Eu penso primeiro que o Papa está dando continuidade às posturas do Papa Francisco, que se colocou abertamente a favor da defesa dos direitos e da preservação do povo palestino, até mesmo de que exista um Estado palestino, e contra o genocídio promovido pelo atual governo de Israel.

Felizmente agora tem uma flotilha, com vários barcos, a caminho de Gaza, num gesto, não violento, de denúncia e indignação frente a esse genocídio. Esperamos que resulte num gesto político humanitário sem violência, sem perda de vidas humanas e sem agressão das tropas de Israel.

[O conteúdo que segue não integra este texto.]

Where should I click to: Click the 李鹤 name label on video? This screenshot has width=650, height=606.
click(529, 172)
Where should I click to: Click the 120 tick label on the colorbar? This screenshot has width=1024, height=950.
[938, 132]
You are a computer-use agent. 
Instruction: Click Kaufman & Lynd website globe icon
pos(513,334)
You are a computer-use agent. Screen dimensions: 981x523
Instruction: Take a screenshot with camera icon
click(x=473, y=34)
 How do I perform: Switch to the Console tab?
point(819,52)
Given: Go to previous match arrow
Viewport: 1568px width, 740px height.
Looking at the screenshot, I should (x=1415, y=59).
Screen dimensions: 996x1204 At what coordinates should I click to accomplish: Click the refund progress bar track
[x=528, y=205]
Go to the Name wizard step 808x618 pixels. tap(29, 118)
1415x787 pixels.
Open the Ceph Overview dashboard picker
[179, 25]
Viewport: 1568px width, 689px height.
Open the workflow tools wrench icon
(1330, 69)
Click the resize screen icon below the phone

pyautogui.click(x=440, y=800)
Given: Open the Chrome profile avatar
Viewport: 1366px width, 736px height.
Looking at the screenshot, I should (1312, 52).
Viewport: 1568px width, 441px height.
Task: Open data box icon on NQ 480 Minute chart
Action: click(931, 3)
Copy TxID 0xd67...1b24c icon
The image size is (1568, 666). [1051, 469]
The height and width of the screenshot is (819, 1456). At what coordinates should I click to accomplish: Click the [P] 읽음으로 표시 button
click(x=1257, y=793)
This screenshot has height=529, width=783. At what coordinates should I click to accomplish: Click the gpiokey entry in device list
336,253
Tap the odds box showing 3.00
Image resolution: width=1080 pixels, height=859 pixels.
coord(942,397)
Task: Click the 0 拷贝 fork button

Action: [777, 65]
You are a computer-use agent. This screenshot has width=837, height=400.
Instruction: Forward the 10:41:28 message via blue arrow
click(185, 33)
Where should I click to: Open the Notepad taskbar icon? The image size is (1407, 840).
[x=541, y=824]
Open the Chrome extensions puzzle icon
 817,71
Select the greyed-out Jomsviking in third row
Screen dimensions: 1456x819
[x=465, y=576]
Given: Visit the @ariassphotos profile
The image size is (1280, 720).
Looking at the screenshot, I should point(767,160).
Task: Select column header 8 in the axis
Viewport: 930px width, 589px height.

Vamos para a rua, porque é a forma de demonstrarmos a nossa indignação

Mas é preciso reforçarmos a nossa postura a favor do Estado Palestino. Por que Israel pode ter o seu Estado, com forças armadas, com todas as estruturas constituídas, e os palestinos não? Por que os palestinos não têm direito a permanecer naquela terra, que é deles, que historicamente foi invadida pelos hebreus? Até a Bíblia descreve essas invasões, diga-se de passagem, e a Bíblia foi majoritariamente escrita pelos próprios hebreus, que não negam que fizeram invasões.

O erro é atribuir muitas daquelas invasões à vontade de Deus. Deus quer que todos nós possamos viver em harmonia. Para isso fomos criados por ele. Como numa família em que as pessoas são diferentes, mas todas têm os mesmos direitos e oportunidades. Então é muito importante aumentarmos essa nossa solidariedade ao povo palestino e manifestarmos o nosso protesto, nossa posição radicalmente contrária ao genocídio que o governo de Israel promove contra o povo de Gaza e da Cisjordânia.

Não podemos, de maneira alguma, admitir que Israel, com o apoio dos Estados Unidos, se julgue acima das leis internacionais, acima da ONU. Assim, nós estamos voltando completamente a um estado total de barbárie. Foram séculos e séculos para estabelecermos leis internacionais, estabelecermos regras de uma convivência entre as nações e agora vemos esses absurdos ocorrerem e não podemos realmente deixá-los impune e imunes.